# [What needs to be done]
Taking the line that contains "Click the bottom" as the start and the last line of the data as the end, repeat exactly every line in that span, but no pictures.

# [Recorded data]
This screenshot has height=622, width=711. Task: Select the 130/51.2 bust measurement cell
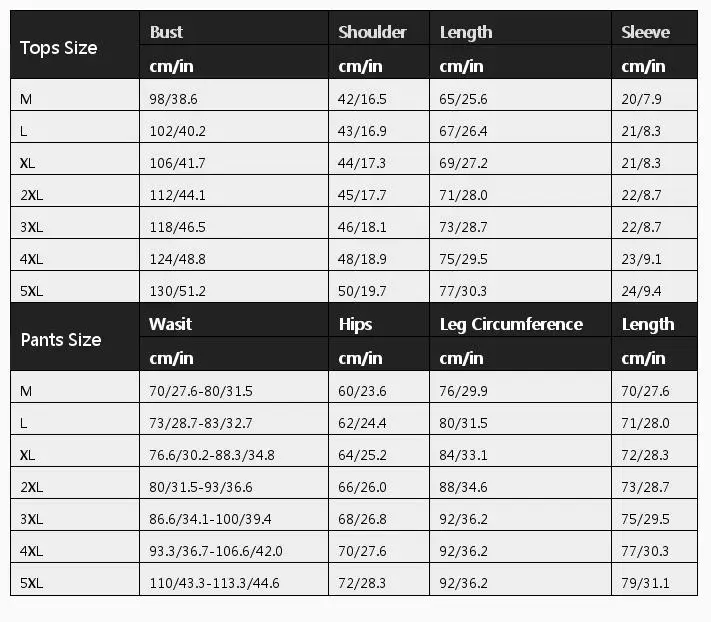[178, 291]
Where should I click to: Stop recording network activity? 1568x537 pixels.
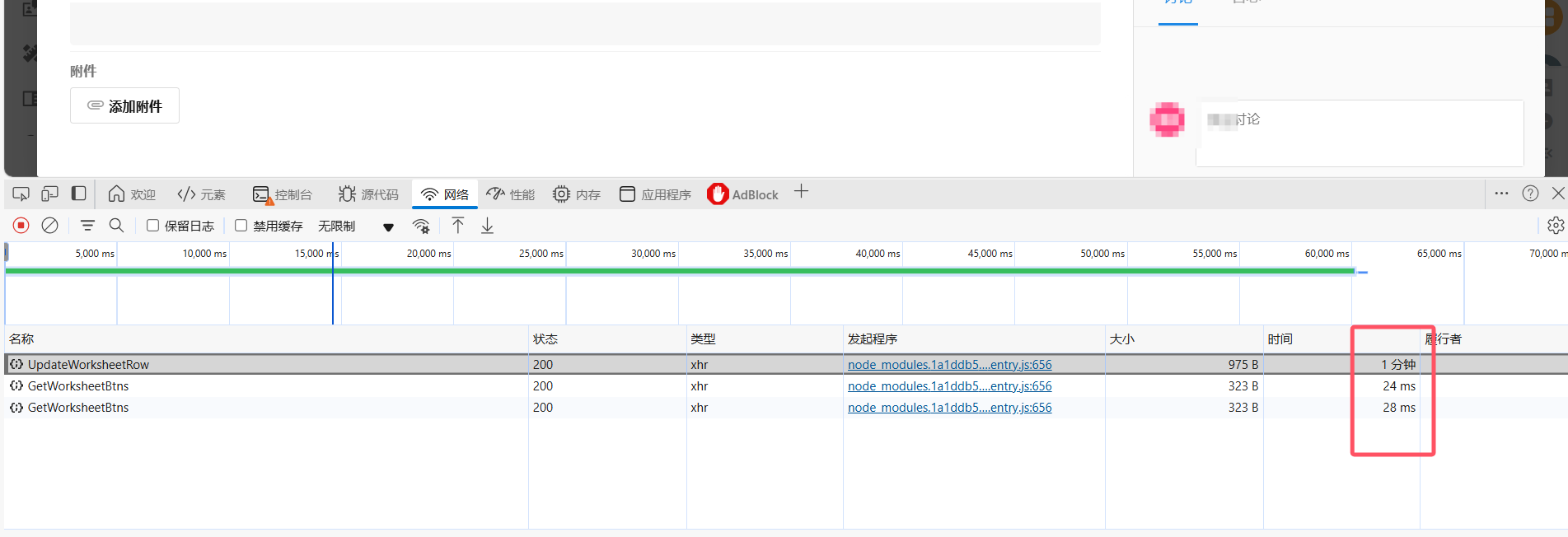pyautogui.click(x=21, y=226)
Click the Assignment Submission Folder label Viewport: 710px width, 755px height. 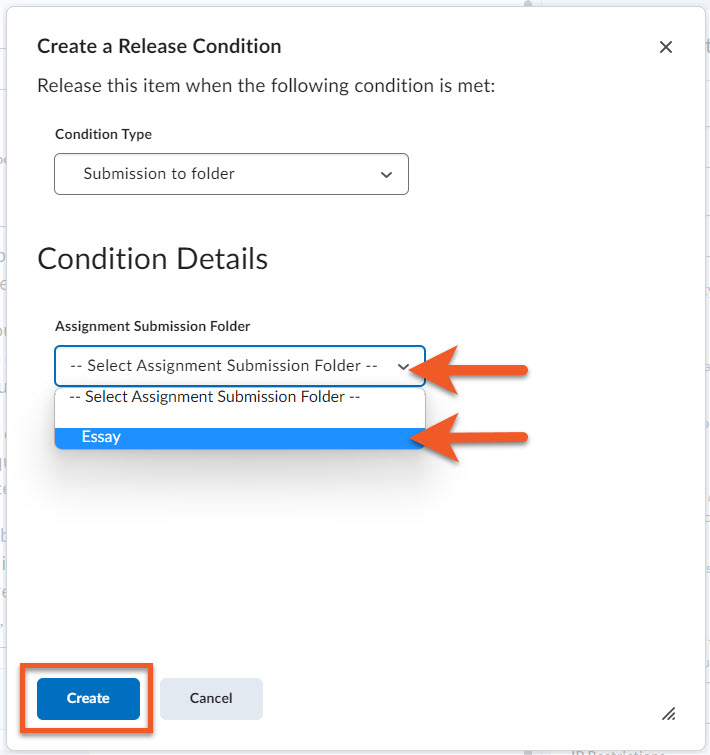(x=152, y=326)
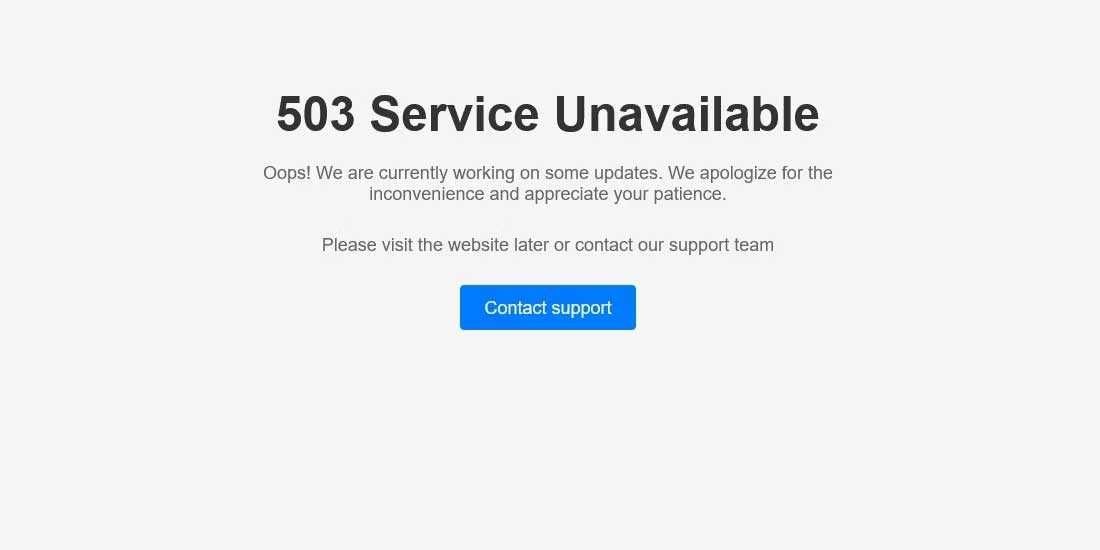Click the word currently in the message
The height and width of the screenshot is (550, 1100).
(412, 174)
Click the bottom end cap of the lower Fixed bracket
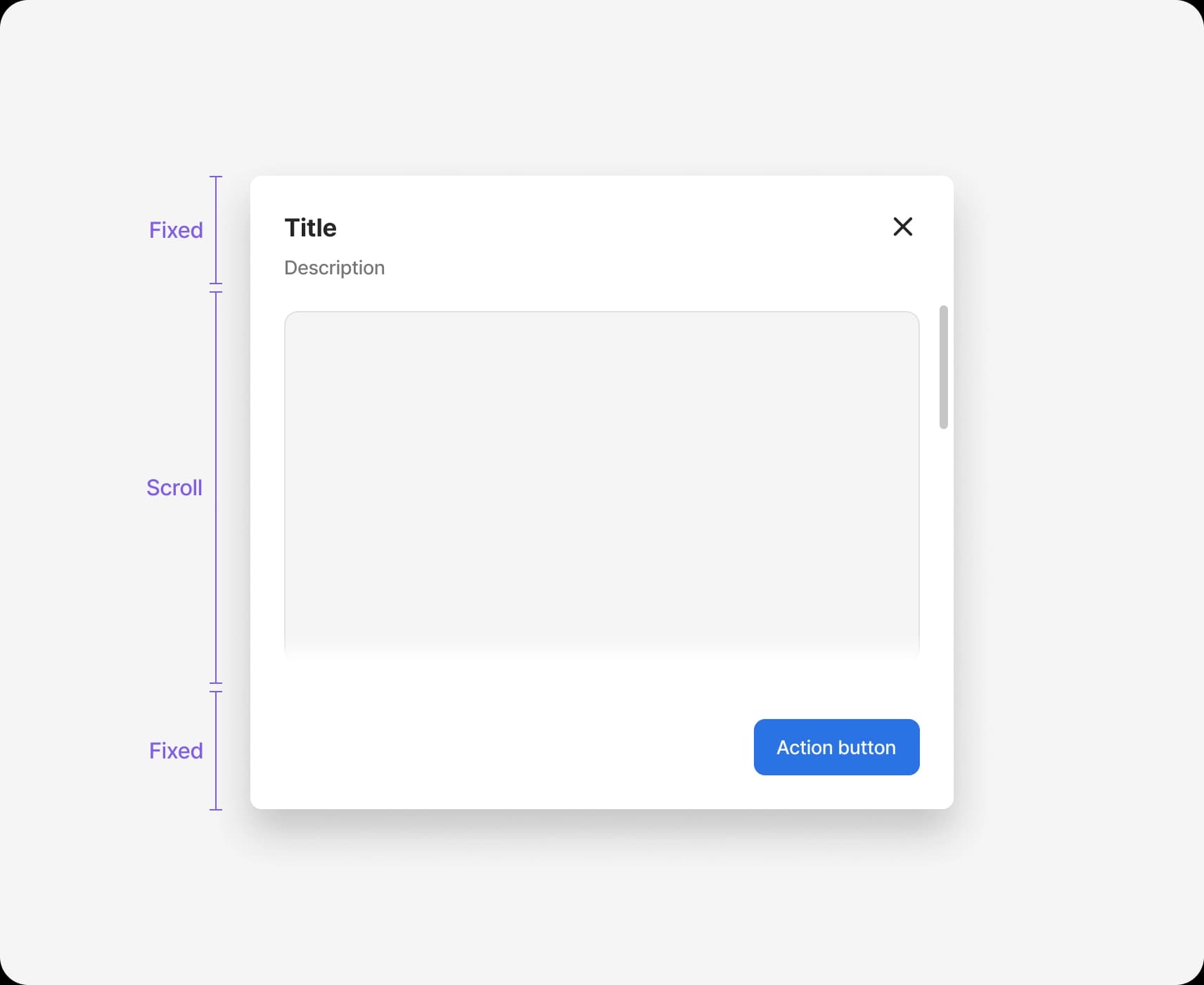This screenshot has width=1204, height=985. coord(216,810)
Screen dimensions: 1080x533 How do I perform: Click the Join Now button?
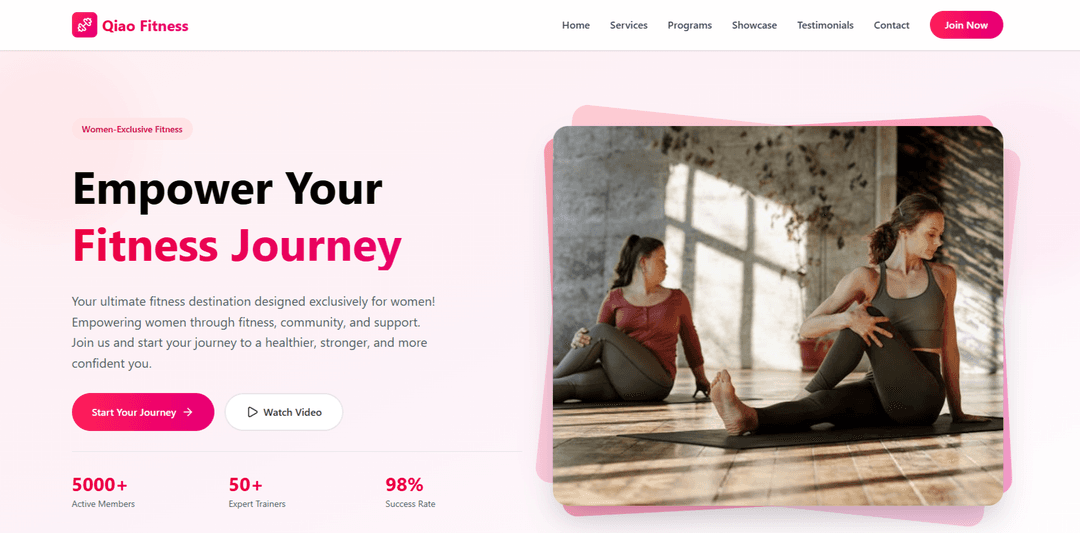966,25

# [Expected answer]
Click the bottom end cap of the lower Fixed bracket
This screenshot has width=1204, height=985. coord(216,810)
Screen dimensions: 1080x533 How do I perform: Click the Join Now button?
966,25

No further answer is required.